Source: Irish Times, Tue, Nov 28, 2017, 00:00

Nightly nightmare: We are waking at 2am, 3am, 4am and sometimes 5am due to the light on our bedroom wall


We have an ongoing problem with a neighbour whose outside security light shines down the length of the small terrace and into our bedroom window every night. Due to its irregular operation, if someone walks past or a leaf flutters in the nearby bush, we are getting broken sleep, waking at 2am, 3am, 4am and sometimes 5am due to the light on our bedroom wall.

We initially approached it amicably by asking our neighbour if they could move the light to the opposite wall where it would still light their property but not all the other gardens in the back of the houses. We were told in no uncertain terms that it would not be moved. We are now in the fourth year of dealing with this and have been told not to approach the woman of the house but the husband and not to talk to him again, and remove ourselves from their property. What are my options at this stage?

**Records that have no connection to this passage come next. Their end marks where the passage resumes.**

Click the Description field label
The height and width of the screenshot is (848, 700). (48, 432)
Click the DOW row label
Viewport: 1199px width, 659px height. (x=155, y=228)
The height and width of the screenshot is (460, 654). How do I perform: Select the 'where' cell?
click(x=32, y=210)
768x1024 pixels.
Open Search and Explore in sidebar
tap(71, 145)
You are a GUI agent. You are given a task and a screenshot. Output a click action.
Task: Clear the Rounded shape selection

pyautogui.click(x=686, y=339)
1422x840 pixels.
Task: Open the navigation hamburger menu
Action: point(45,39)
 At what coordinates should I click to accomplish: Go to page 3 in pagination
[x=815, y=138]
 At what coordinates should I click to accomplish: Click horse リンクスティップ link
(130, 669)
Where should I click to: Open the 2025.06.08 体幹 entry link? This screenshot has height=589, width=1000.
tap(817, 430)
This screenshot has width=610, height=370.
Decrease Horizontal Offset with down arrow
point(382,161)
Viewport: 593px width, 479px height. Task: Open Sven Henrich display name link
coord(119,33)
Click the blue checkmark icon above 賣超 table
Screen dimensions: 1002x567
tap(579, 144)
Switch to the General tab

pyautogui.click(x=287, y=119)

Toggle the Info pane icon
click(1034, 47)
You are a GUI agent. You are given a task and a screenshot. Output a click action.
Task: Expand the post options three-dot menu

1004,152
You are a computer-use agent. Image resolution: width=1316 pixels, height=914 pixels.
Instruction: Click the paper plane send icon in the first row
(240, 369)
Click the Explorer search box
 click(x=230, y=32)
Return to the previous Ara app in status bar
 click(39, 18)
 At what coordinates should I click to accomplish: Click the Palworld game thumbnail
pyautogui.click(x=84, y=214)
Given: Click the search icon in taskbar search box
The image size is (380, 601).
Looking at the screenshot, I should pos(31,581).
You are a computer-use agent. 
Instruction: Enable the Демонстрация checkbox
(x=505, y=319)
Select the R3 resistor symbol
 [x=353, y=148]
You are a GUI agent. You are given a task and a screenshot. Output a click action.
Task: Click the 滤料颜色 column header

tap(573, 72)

It is regrettable that your neighbour appears so unreasonable. It really is very difficult to deal with someone like this.

The District Court has a process (District Court rules 1997 order 96 rule 8) which is often used whereby you can bring a neighbour to court for noise pollution but unfortunately it only covers noisy neighbours and nothing else.

You could try complaining to An Garda Síochána but I imagine they will not want to get involved as they will consider it a civil matter and not a criminal one. The Environmental Protection Agency received some representations in a public consultation process in 2012 regarding light pollution but unfortunately it has stated that it has no function in that regard.

Presuming that you have already installed heavy curtains with blackout lining and blackout roller blinds then a possible route would be to see if the neighbour would engage with you through an independent third party (someone acceptable to you and to him) to hammer out some sort of agreement by mediation. As a general rule if neither you nor he is 100 per cent happy with the deal that is reached then it’s a good deal. This is the cheapest of three main options.


A second and more expensive option is taking him to court. What you are complaining of here is a nuisance which in legal terms is called a tort (not to be confused with a dessert Ross O’Carroll-Kelly might eat!). It’s basically a civil wrong.

If a tort has been committed then you can sue on foot of it. It is reasonably foreseeable that his floodlight would have the effect of waking up his neighbours so he owes you a duty not to disturb you or your fellow sleep-deprived neighbours with the floodlight. To definitively deal with the matter and enforce your right to a decent night’s sleep, you would have to initiate court proceedings, seeking an order from a judge compelling your neighbour to cease the nuisance. As with all court cases, it can be a very lengthy process, the costs can rack up quickly and you may not get the redress you seek. It is very important to remember before you embark on a court case that the outcome is never guaranteed.

The third and nuclear option would be, of course, to consider moving house which seems quite drastic but ultimately you may have no choice, particularly if you do not fancy going to court.